VIDU MUSEUM
The town of Lugoj in western Romania, about 60 km east of Timisoara, is the country’s main provincial centre of choral music. It possesses a Casa Personalitatilor, a house in which leading people from the city (including a dozen musicians) are commemorated, and also a Casa Muzicii, a house of musicians, in which the lives and achievements of several local musicians are celebrated, as too are the visits to Lugoj of a number of other leading Romanian composers including Ciprian Porumbescu and George Enescu.
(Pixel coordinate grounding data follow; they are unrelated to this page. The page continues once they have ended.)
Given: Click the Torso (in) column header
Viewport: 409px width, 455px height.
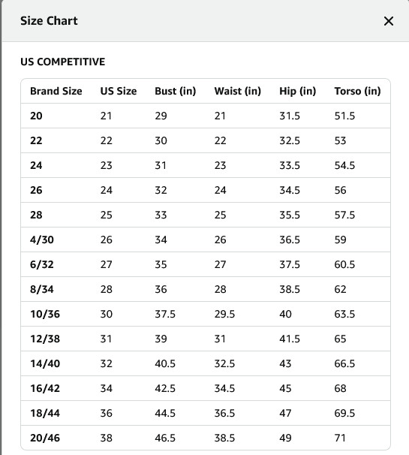Looking at the screenshot, I should click(x=357, y=91).
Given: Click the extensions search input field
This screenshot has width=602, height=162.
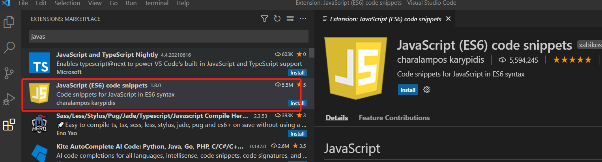Looking at the screenshot, I should [168, 37].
A commemorative house of musicians was first set up in 1925 and became a museum in 1968; it moved to its present premises, the former house of the composer Filaret Barbu, across the river from the main part of Lugoj, in 1985.
VIDU MUSEUM Photo Gallery
The biggest of the individual displays is devoted to Ion Vidu, who was born near Arad in 1863, worked in Lugoj from 1888 until his death there in 1931 and was primarily responsible for the town’s development as a musical centre. He composed and arranged a quantity of choral music, much of it linked with Romanian folk music. Two of the alcoves in the main room on the ground floor are devoted to Vidu and his achievements: one has material on older traditions and folk music along with photographs, transcriptions and publications by him, and the next is concerned with his choir, the Corul Ion Vidu, its foundation and early history. The first room on the upper floor is dedicated to him too – his desk is there, with a death mask, diplomas and photographs, as well as his Edison cylinder player and a large record player. Another room is given over to the choir and its continuing activities, showing its numerous awards, medals and banners. (See also Barbu and Brediceanu.)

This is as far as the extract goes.